YOUR OBJECTIVE: Restate exactly the lines from the top of the listing below to the line containing "This screenshot has height=952, width=1270."; the remaining lines are not wanted.

INFORMATION GIVEN:
○ ○ ○ ○ ○ ○ ○
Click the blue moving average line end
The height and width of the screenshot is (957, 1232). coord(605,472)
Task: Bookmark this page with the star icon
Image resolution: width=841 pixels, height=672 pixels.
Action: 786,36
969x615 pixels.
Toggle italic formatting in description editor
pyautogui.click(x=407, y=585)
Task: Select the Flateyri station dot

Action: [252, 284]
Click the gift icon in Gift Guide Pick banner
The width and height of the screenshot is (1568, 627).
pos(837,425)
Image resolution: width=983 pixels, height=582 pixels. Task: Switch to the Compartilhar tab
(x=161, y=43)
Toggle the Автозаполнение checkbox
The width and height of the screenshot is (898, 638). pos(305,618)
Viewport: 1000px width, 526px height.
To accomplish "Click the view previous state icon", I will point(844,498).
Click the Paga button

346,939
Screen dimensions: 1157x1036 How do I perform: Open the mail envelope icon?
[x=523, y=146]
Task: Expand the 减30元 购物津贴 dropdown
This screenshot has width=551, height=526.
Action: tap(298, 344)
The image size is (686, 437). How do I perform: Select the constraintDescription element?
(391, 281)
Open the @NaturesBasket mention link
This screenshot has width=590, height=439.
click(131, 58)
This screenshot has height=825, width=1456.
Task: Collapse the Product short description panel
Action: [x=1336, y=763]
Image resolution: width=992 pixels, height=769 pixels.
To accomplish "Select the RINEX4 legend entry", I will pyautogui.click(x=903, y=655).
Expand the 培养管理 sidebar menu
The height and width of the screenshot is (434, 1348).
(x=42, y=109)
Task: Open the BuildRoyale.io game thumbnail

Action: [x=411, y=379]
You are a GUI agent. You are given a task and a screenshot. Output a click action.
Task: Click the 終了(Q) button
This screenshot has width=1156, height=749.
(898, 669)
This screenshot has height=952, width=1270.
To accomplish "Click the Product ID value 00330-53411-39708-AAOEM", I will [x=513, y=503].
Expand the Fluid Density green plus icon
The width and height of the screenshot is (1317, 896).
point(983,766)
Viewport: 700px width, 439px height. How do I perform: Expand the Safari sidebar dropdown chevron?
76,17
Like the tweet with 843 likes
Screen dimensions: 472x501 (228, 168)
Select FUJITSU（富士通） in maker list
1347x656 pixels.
○ ○ ○ ○ ○ ○ ○
ANSWER:
Click the blue moving average line end
The height and width of the screenshot is (957, 1232). coord(605,472)
Task: Bookmark this page with the star icon
Image resolution: width=841 pixels, height=672 pixels.
Action: 786,36
969x615 pixels.
Toggle italic formatting in description editor
pyautogui.click(x=407, y=585)
Task: Select the Flateyri station dot

Action: [252, 284]
Click the gift icon in Gift Guide Pick banner
The width and height of the screenshot is (1568, 627).
pos(837,425)
Image resolution: width=983 pixels, height=582 pixels. Task: Switch to the Compartilhar tab
(x=161, y=43)
Toggle the Автозаполнение checkbox
The width and height of the screenshot is (898, 638). pos(305,618)
Viewport: 1000px width, 526px height.
To accomplish "Click the view previous state icon", I will point(844,498).
Click the Paga button

346,939
Screen dimensions: 1157x1036 How do I perform: Open the mail envelope icon?
[x=523, y=146]
Task: Expand the 减30元 购物津贴 dropdown
This screenshot has width=551, height=526.
Action: tap(298, 344)
The image size is (686, 437). How do I perform: Select the constraintDescription element?
(391, 281)
Open the @NaturesBasket mention link
This screenshot has width=590, height=439.
click(131, 58)
This screenshot has height=825, width=1456.
Task: Collapse the Product short description panel
Action: [x=1336, y=763]
Image resolution: width=992 pixels, height=769 pixels.
To accomplish "Select the RINEX4 legend entry", I will pyautogui.click(x=903, y=655).
Expand the 培养管理 sidebar menu
The height and width of the screenshot is (434, 1348).
(x=42, y=109)
Task: Open the BuildRoyale.io game thumbnail

Action: [x=411, y=379]
You are a GUI agent. You are given a task and a screenshot. Output a click action.
Task: Click the 終了(Q) button
This screenshot has width=1156, height=749.
(898, 669)
This screenshot has height=952, width=1270.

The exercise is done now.